A 12 de Abril de 2012 deu-se uma grande explosão, seguida de três menores e um incêndio, no molhe sul do porto de Leixões, fazendo um morto, um ferido grave e vários ligeiros. O guindaste Titan estaria a ser desmantelado desde o dia 3 de Abril, para remodelação. 

O acidente foi causado pela queda de uma peça do Titan sobre o pipeline de gás que ligava o local de atracagem dos petroleiros a um depósito de armazenamento em Matosinhos. O inquérito apurou que uma grua de apoio que suportava o contrapeso do guindaste histórico Titan terá tombado graças a uma falha no cálculo do peso. Em comunicado, a APDL garantiu que era impossível pesar o contrapeso antes da operação, pelo que foi feita uma estimativa pela empresa contratada, a Eurocrane.

As chamas foram combatidas com autotanques e canhões de água de dois navios rebocadores.
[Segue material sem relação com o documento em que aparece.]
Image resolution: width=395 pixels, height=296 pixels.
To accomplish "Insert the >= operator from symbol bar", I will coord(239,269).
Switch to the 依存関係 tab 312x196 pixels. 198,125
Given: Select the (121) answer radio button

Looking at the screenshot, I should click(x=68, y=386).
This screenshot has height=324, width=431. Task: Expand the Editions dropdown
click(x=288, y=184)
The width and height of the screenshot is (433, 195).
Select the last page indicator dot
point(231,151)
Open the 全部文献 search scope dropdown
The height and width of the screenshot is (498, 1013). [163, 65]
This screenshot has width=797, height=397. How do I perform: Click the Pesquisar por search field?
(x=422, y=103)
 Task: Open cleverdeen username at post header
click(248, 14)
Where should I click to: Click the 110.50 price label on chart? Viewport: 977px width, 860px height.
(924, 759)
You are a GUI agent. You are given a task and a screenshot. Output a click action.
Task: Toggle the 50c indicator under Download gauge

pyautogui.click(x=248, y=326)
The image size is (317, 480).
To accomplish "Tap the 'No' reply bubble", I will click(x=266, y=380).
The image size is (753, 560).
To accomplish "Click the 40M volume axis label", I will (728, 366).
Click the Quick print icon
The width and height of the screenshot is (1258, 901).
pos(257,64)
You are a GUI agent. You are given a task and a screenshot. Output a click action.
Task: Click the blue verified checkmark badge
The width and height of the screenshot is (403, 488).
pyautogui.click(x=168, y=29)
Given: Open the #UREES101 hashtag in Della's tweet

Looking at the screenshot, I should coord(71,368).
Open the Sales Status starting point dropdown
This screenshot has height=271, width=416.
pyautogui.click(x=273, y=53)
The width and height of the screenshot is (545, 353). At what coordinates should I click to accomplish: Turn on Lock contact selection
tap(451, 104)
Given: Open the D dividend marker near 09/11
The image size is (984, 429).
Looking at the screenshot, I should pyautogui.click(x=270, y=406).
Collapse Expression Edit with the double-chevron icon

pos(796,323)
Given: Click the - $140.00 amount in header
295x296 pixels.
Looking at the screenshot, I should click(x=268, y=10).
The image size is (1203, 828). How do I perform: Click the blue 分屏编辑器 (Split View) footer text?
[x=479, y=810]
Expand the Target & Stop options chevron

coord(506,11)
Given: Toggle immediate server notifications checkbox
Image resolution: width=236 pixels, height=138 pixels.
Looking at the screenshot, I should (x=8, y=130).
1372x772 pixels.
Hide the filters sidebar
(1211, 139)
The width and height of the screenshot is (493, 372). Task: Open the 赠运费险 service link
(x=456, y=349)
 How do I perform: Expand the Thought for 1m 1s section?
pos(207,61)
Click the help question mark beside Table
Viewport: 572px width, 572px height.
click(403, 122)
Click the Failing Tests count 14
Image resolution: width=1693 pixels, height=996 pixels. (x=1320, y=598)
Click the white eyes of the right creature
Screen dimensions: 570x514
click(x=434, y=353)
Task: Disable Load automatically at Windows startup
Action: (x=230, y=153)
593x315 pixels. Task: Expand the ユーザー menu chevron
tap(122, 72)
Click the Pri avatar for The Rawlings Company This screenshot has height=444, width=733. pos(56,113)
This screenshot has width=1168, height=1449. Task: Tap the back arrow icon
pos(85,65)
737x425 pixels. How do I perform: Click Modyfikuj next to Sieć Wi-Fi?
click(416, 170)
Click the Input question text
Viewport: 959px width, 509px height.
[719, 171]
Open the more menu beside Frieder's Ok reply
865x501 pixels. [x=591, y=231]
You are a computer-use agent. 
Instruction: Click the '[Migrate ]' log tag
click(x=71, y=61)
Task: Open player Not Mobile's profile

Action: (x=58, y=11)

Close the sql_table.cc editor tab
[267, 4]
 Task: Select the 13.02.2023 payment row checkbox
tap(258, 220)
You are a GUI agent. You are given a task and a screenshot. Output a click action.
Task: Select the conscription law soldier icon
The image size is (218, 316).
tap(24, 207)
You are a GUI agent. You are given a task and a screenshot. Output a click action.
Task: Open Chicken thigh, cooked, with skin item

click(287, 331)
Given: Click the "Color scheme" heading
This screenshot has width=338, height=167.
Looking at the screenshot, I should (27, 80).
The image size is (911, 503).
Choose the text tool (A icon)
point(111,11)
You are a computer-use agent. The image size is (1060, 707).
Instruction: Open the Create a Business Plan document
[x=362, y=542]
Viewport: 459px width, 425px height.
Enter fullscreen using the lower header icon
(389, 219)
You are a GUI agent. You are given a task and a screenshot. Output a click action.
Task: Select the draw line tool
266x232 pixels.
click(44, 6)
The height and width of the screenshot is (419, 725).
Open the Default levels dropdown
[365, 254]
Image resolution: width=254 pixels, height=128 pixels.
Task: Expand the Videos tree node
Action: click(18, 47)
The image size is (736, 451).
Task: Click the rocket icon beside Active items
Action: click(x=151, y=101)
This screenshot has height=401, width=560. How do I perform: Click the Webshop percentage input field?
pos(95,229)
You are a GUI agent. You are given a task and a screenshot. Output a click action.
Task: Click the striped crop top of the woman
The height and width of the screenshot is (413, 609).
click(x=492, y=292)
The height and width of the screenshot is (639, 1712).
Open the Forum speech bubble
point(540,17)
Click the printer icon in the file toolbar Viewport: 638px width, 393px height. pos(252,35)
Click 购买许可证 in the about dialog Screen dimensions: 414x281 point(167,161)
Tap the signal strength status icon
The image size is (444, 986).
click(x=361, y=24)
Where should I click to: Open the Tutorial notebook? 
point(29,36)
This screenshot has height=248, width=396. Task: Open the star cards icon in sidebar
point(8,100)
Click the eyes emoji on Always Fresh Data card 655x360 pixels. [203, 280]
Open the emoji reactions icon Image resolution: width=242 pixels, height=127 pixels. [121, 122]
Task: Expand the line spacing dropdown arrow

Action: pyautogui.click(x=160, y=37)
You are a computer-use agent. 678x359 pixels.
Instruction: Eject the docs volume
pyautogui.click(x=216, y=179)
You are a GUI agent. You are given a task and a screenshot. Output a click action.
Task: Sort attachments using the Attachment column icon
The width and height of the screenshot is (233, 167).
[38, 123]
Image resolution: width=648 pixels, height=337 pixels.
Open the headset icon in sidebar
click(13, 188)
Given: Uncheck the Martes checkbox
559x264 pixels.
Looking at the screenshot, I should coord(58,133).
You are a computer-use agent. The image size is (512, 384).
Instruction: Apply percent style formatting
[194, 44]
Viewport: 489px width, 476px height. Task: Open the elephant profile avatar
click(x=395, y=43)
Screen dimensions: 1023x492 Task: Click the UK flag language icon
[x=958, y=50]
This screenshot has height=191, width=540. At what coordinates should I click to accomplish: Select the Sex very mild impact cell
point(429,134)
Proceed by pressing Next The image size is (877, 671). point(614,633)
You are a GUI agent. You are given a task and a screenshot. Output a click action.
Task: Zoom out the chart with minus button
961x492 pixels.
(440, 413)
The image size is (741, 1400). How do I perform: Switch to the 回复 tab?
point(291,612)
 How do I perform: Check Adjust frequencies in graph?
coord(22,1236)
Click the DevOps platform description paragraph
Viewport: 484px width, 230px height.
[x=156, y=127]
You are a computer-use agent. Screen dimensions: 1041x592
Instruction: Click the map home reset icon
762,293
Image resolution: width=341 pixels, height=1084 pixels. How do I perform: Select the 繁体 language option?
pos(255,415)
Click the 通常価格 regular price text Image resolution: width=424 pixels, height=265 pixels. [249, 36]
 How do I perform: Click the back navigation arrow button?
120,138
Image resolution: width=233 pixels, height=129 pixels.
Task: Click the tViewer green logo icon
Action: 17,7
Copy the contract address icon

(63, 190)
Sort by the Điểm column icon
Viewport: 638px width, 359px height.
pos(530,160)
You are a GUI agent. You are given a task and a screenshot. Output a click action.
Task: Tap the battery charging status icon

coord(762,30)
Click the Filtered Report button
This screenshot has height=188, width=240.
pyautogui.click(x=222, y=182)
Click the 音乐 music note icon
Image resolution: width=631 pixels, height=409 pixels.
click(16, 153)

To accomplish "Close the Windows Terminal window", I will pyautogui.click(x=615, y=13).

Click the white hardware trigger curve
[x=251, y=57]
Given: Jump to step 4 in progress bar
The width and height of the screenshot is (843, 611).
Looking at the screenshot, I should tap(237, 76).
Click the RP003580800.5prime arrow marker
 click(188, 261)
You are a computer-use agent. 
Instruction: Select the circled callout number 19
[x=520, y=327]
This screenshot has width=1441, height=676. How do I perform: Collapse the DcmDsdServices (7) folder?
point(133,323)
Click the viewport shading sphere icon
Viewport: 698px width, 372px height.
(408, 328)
No total, 73 bombeiros, de várias corporações, combateram o incêndio que deflagrou na Doca 1, onde decorriam também obras para a construção do edifício de acolhimento do novo terminal de cruzeiros de Leixões.

Para Guilherme Pinto, o então actual presidente da Câmara de Matosinhos, entretanto falecido, o acidente inseriu-se no “preço que Matosinhos paga pela existência de um pipeline no casco urbano”, cujas condutas poderiam ter cerca de 50 anos, contou ao PÚBLICO na altura. Situação que deixou de existir com a transição do armazenamento de combustíveis para novas instalações em Perafita e Leça da Palmeira.